Update 3:58 p.m. EDT Sept. 18: Hurricane Fiona made landfall on southwestern Puerto Rico at around 3:35 p.m. EDT Sunday.
According to the National Hurricane Center, Fiona is packing 85-mph sustained winds and is moving northwest at 9 mph.
Original report: According to CNN, the vice president of the French territory of Guadeloupe confirmed the storm is responsible for one death in Basse-Terre.
Meanwhile, nearly 260,000 customers in Puerto Rico were already without power as of 9:15 a.m. EDT Sunday, according to PowerOutage.us.
According to the National Hurricane Center’s 11 a.m. EDT advisory, Fiona was roughly 50 miles south of Ponce, Puerto Rico, packing maximum sustained winds of 80 mph. The storm, expected to bring heavy rain and life-threatening mudslides to the island, is moving west-northwest at 8 mph.
A storm must maintain wind speed of 74 mph to be classified as a Category 1 hurricane, based on the Saffir-Simpson scale.
President Joe Biden declared an emergency crisis for the commonwealth on Sunday morning, ordering federal assistance dispatched to help Puerto Rican authorities respond to the storm and its aftermath, WFLA-TV reported.
Between 12 and 16 inches of rainfall is expected across a wide swath of Puerto Rico on Sunday, with isolated areas across southern and eastern portions of the island seeing as many as 25 inches of rain, CNN reported.
“These rains will produce life-threatening flash flooding and urban flooding across Puerto Rico and the eastern Dominican Republic, along with mudslides and landslides in areas of higher terrain,” the hurricane center stated.
A hurricane warning was issued for Puerto Rico, including the islands of Vieques and Culebra, and later expanded to include the eastern Dominican Republic from Cabo Caucedo to Cabo Frances Viejo. Meanwhile, the U.S. Virgin Islands and the Dominican Republic’s northern coast, from Cabo Frances Viejo west to Puerto Plata, were under a hurricane watch Sunday morning, according to the NHC.

#### Source excerpt:
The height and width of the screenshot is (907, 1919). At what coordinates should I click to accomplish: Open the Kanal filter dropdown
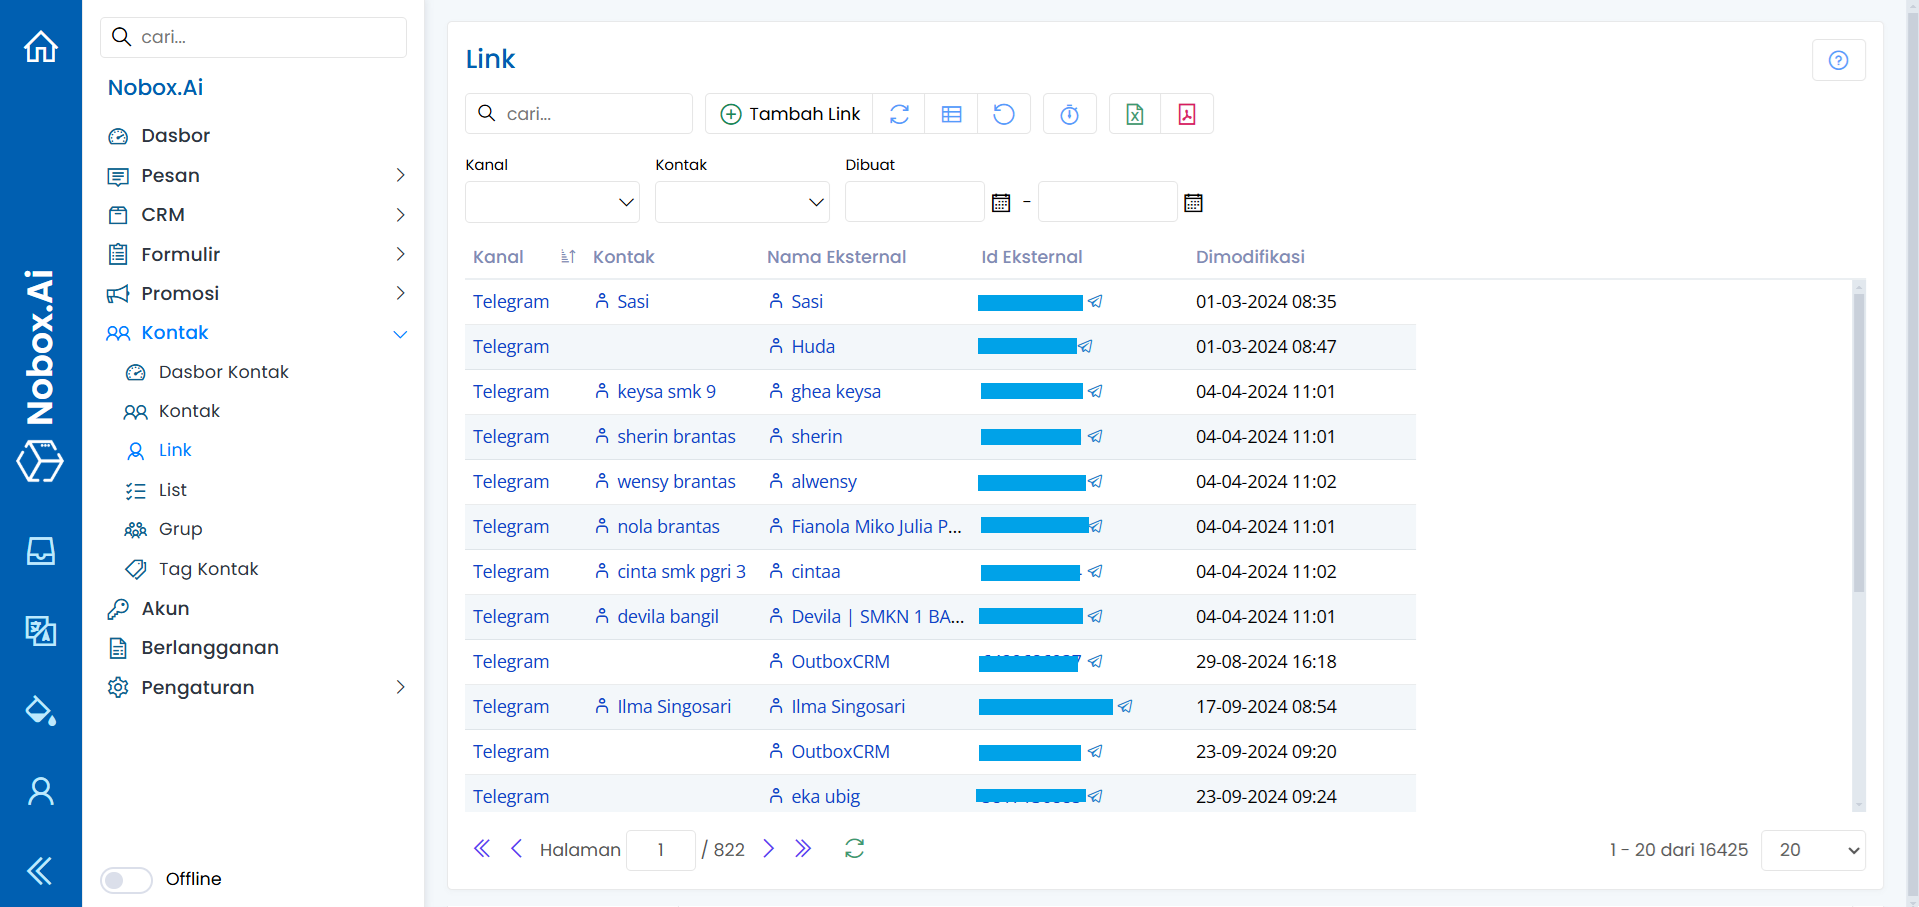coord(552,202)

#### The request:
Return the Hurricane Fiona report above in full, word for word, with no changes.

#### Correct response:
Update 3:58 p.m. EDT Sept. 18: Hurricane Fiona made landfall on southwestern Puerto Rico at around 3:35 p.m. EDT Sunday.
According to the National Hurricane Center, Fiona is packing 85-mph sustained winds and is moving northwest at 9 mph.
Original report: According to CNN, the vice president of the French territory of Guadeloupe confirmed the storm is responsible for one death in Basse-Terre.
Meanwhile, nearly 260,000 customers in Puerto Rico were already without power as of 9:15 a.m. EDT Sunday, according to PowerOutage.us.
According to the National Hurricane Center’s 11 a.m. EDT advisory, Fiona was roughly 50 miles south of Ponce, Puerto Rico, packing maximum sustained winds of 80 mph. The storm, expected to bring heavy rain and life-threatening mudslides to the island, is moving west-northwest at 8 mph.
A storm must maintain wind speed of 74 mph to be classified as a Category 1 hurricane, based on the Saffir-Simpson scale.
President Joe Biden declared an emergency crisis for the commonwealth on Sunday morning, ordering federal assistance dispatched to help Puerto Rican authorities respond to the storm and its aftermath, WFLA-TV reported.
Between 12 and 16 inches of rainfall is expected across a wide swath of Puerto Rico on Sunday, with isolated areas across southern and eastern portions of the island seeing as many as 25 inches of rain, CNN reported.
“These rains will produce life-threatening flash flooding and urban flooding across Puerto Rico and the eastern Dominican Republic, along with mudslides and landslides in areas of higher terrain,” the hurricane center stated.
A hurricane warning was issued for Puerto Rico, including the islands of Vieques and Culebra, and later expanded to include the eastern Dominican Republic from Cabo Caucedo to Cabo Frances Viejo. Meanwhile, the U.S. Virgin Islands and the Dominican Republic’s northern coast, from Cabo Frances Viejo west to Puerto Plata, were under a hurricane watch Sunday morning, according to the NHC.